Outro vetor importante é o fortalecimento da navegação fluvial, um modal cujo impacto ambiental é cinco vezes menor do que o transporte rodoviário. A Secretaria Nacional de Hidrovias e Navegação conduz o processo das primeiras concessões de hidrovias do país, movimento que busca oferecer segurança jurídica, impulsionar investimentos privados e trazer previsibilidade às rotas logísticas pelos rios. O avanço desse modal tem potencial para alterar a distribuição da matriz de transporte, reduzindo pressões sobre rodovias e emissões associadas.
A regulamentação da BR do Mar também ganhou novo significado com a pauta climática. A política que estimula a cabotagem passa a exigir que empresas interessadas em ampliar suas operações adotem embarcações de menor emissão. Esse tipo de condicionamento é um sinal do novo tempo: a expansão da frota nacional precisará dialogar com metas climáticas, sob risco de incompatibilidade com padrões internacionais.
A desburocratização, por sua vez, continua sendo um instrumento decisivo para a redução de emissões. O programa Porto Sem Papel, ao simplificar processos e reduzir o tempo médio de permanência dos navios, tem efeito direto no consumo de combustível. A lógica é simples: menos espera, menos motores ligados, menos carbono liberado.
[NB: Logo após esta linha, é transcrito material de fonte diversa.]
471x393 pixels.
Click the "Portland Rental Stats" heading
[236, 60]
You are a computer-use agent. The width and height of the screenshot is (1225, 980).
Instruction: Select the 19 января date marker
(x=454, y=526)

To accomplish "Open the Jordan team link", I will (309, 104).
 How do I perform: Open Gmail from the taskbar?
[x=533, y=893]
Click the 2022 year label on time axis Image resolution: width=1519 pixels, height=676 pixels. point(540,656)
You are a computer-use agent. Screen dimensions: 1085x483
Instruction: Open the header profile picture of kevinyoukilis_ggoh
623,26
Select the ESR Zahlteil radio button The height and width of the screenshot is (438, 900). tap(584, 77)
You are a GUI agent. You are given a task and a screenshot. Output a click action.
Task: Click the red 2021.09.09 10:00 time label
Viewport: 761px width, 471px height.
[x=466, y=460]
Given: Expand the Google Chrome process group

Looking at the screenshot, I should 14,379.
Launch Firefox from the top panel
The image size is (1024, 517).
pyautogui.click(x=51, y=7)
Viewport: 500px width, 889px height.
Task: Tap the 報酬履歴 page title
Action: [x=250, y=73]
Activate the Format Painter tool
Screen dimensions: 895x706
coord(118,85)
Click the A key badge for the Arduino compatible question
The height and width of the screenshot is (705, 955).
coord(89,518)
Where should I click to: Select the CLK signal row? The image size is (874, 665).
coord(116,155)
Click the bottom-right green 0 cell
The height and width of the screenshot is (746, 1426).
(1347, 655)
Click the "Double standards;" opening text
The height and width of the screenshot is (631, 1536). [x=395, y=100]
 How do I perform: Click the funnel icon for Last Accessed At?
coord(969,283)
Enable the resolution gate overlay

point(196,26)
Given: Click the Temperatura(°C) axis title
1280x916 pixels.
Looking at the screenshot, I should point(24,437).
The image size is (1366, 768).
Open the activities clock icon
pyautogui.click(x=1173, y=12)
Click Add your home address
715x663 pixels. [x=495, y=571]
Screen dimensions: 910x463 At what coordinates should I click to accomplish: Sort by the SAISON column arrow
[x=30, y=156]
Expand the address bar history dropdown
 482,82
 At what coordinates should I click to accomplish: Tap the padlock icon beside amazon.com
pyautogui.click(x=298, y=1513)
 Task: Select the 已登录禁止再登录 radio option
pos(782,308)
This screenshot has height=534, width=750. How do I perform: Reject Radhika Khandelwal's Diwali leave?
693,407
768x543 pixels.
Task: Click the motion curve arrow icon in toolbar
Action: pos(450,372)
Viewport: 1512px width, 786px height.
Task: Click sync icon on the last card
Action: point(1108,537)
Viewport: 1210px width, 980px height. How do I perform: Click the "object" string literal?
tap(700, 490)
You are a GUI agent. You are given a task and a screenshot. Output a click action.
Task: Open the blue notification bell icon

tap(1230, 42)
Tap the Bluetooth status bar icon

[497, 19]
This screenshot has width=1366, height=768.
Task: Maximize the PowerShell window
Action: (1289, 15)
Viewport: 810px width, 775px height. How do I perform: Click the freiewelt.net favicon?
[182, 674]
O conjunto dessas iniciativas evidencia uma mudança de mentalidade no setor. A descarbonização deixa de ser apenas uma exigência ambiental e passa a ser também um movimento estratégico de competitividade. A transição energética do transporte marítimo global será inevitável. O desafio está em decidir se o país atuará como espectador ou protagonista. Pelas medidas anunciadas, o governo quer ocupar a segunda posição.